The Supreme Court may announce on on Dec. 7 whether it will soon take up the issue of gay marriage.
There are 10 same-sex marriage cases pending, but the Court will likely choose two, according to Yahoo News: One is a challenge against the federal Defense of Marriage Act (DOMA), and the second concerns Proposition 8, California's gay-marriage ban.
So far, the Court has been slow to determine or announce which cases they will address this term. The justices discussed the pending cases at their weekly meeting last Friday, but did not announce a decision, according to the Los Angeles Times. Dec. 7 is the last weekly conference prior to the holiday recess.
Eight of the potential cases in front of the Court involve DOMA, which defines marriage as between one man and one woman for federal purposes. DOMA also allows states to refuse to recognize same-sex marriages that were made official in other states.
One prominent DOMA case that legal experts told Yahoo News would be a likely candidate for the court is a suit brought by New York resident Edith Windsor, who paid $363,000 in estate taxes upon the death of her wife. Had the federal government recognized the marriage, Windsor would not have had to pay these taxes. She thus argues that the federal government is denying her the 14th Amendment right of equal protection under the law.
Meanwhile, California's Proposition 8 is ripe for a Supreme Court judgment. California's high court had legalized same-sex marriage in 2008, but voters chose to pass Prop. 8, defining marriage as between one man and one woman, several months later.
Proposition 8 has been struck down by two federal judges, citing illegal discrimination. If the Court decides to uphold those lower-court decisions, gay couples would be able to wed in California soon after the decision, expected by June.
South of the border, Mexico's Supreme Court ruled on Dec. 6 that a law banning same-sex marriage in the state of Oaxaca is unconstitutional, which could lead to national legalization. Currently, same-sex marriage is only allowed in Mexico City.
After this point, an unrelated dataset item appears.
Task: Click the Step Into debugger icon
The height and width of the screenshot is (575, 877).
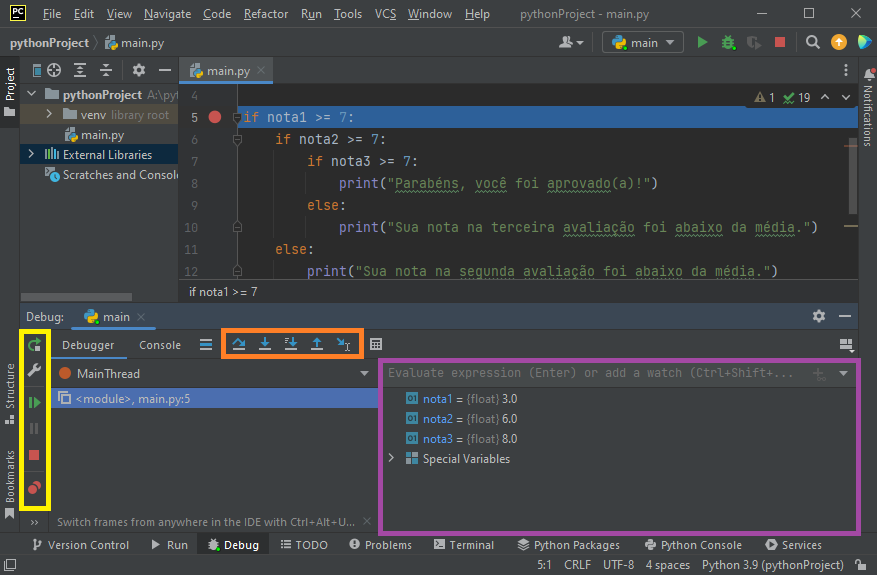Action: pos(265,344)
In the United States, support for same-sex marriage has been growing. A Gallup poll conducted in May 2012 found that half of Americans support the legalization of same-sex marriage. Massachusetts, Connecticut, Iowa, Vermont, New Hampshire, New York, Maine, Maryland, Washington and the District of Columbia currently allow and recognize same-sex marriages.
Psychologists have found that opponents of same-sex marriage worry that legalizing gay unions will harm the marriages of heterosexuals. However, these opponents remain convinced that their own marriages are strong, a phenomenon known as "third-person perception." This psychological bias means that people tend to think others are much more likely to be swayed by outside information than they themselves are.